→ **WORK REQUEST 1**
In the account of the battle between Speedy and El Gamo, which colors did Cochrane have hoisted after El Gamo fired a warning shot and raised Spanish colors?
→ **WORK REQUEST 2**
Continue the account of the battle between Speedy and El Gamo, picking up after its final sentence.

→ **TEXT BLOCK**
↓

Instead of evading the Spanish ship, Cochrane ordered his crew to close on her, and at 9.30 a.m. El Gamo fired a warning shot at Speedy and hoisted Spanish colours. In response, Cochrane ordered American colours to be hoisted. The Spanish hesitated, allowing Speedy to get closer, hoist British colours, and evade El Gamos first broadside. Speedy evaded another broadside, holding her fire until she ran alongside the Spanish ship and locked her yards in El Gamos rigging. The Spanish ship's guns were mounted high and could not be depressed sufficiently to hit Speedys deck or crew at this distance; their shots passed through sails and rigging. Cochrane's crew opened fire with 4-pounder guns loaded with double and triple shot, their shots passing up through El Gamos sides and decks; the first British broadside killed de Torres and the Spanish ship's boatswain.

Seeing their disadvantage, El Gamos second-in-command mustered a boarding party, which the crew of Speedy responded to by drawing off, pounding the party's massed ranks with cannon shot and musket fire, and then closing in again. After thrice having their attempts to board the British ship frustrated, the Spanish returned to their guns. Cochrane decided to board El Gamo, and assembled his remaining crew into two parties, leaving only Speedys surgeon to command and crew Speedy. The first boarding party, consisting of 20 men under Cochrane's brother Archibald, boarded the Spanish ship from her bow after having darkened their faces to resemble Barbary corsairs. The Spanish rushed to repulse them, but were then attacked by the second party which boarded via El Gamos stern. A hard-fought battle ensued between the two crews, until Cochrane called down to Speedys surgeon, ordering him to send the rest of the crew over. The surgeon was the only man left on Speedy; the order was given to make the Spaniards think they were outnumbered. At the same time, Cochrane ordered the Spanish ensign to be torn down. Thinking that their own officers had struck the colours, the remaining Spaniards stopped fighting.

↑

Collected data
↓

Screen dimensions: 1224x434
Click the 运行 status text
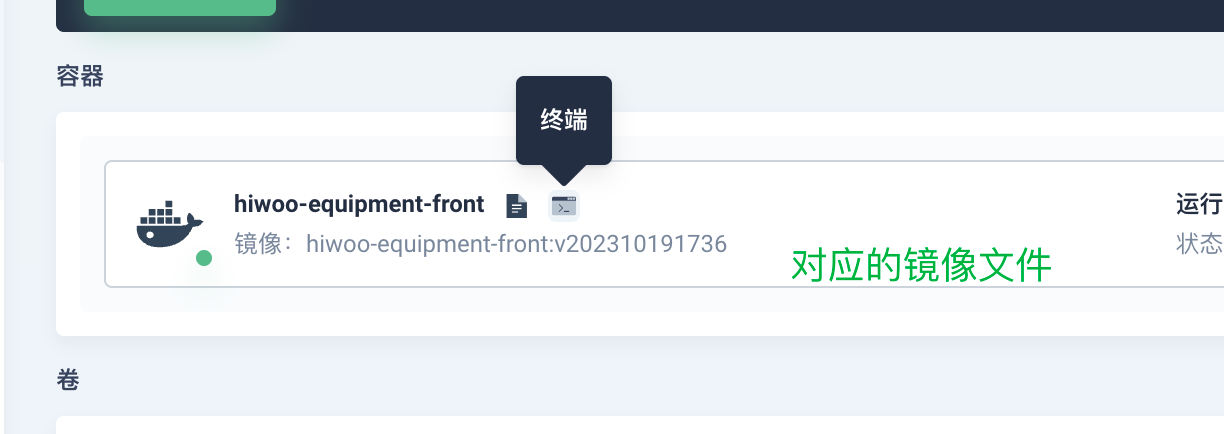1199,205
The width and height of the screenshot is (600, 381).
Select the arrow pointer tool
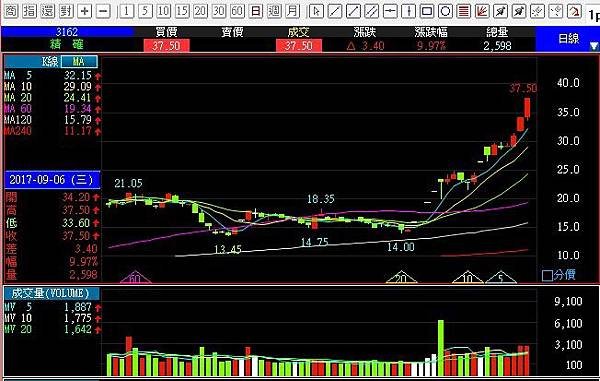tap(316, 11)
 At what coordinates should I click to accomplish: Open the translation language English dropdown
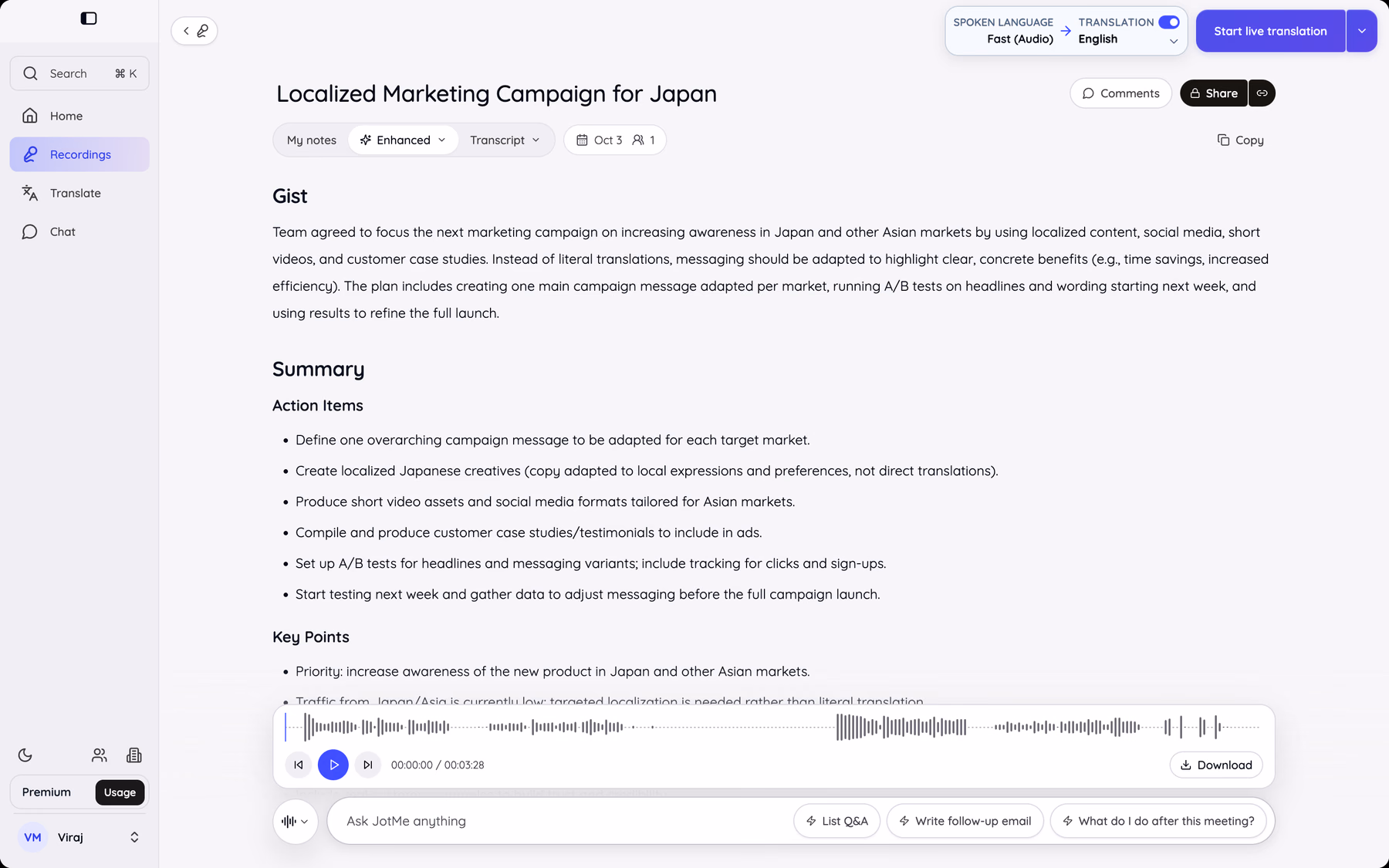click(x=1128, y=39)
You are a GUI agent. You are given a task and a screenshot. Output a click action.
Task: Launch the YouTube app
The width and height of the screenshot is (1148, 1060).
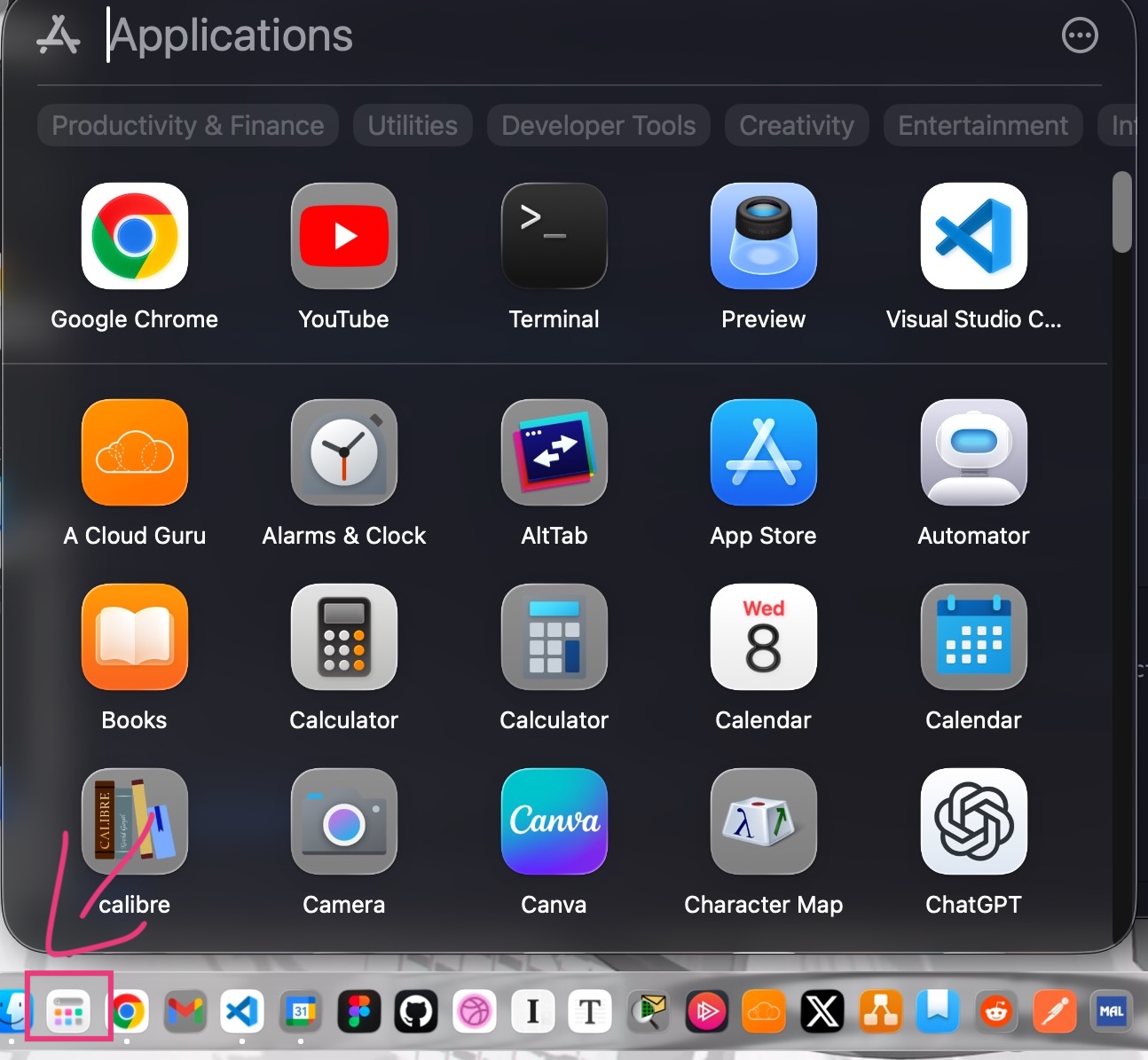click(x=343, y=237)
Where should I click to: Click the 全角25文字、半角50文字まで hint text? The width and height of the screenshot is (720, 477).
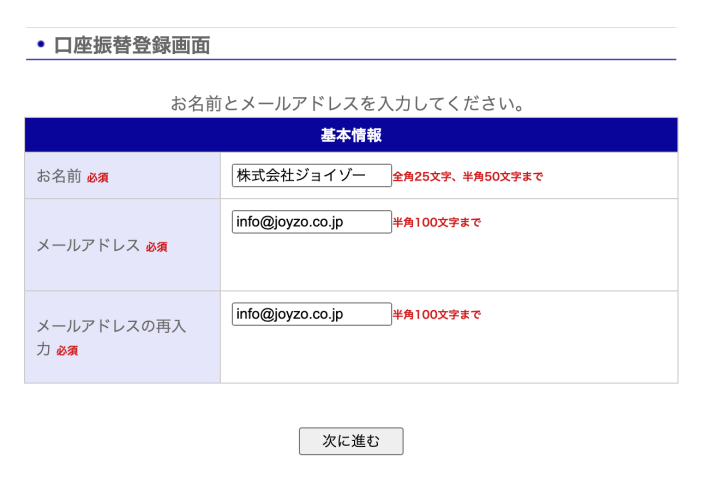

↑

→ **RESPONSE AREA 1**
American colors.

→ **RESPONSE AREA 2**
==Aftermath==

British casualties during the engagement were only three men killed and nine wounded, while the Spanish lost 14 men, with the remaining 305 crewmembers of El Gamo, 41 of whom were wounded, becoming prisoners of war; a total casualty list that exceeded Speedys entire complement. The British secured the Spanish prisoners below deck and made their way back to Port Mahon. Anguished that he had been defeated by such an inferior foe, Torres' second-in-command asked Cochrane for a certificate assuring him that he had done all he could to defend his ship. Cochrane obliged, with the equivocal wording that he had "conducted himself like a true Spaniard". El Gamo was not incorporated into the British navy, which resulted in Cochrane only receiving a small amount of prize money; he was promoted to captain by the British Admiralty in August 1801. The Spanish ship was subsequently sold by the British to the Regency of Algiers as a merchant ship.

==In literature==

Patrick O'Brian's 1969 novel Master and Commander, the first in the Aubrey-Maturin series, is closely based on the engagement between HMS Speedy and El Gamo.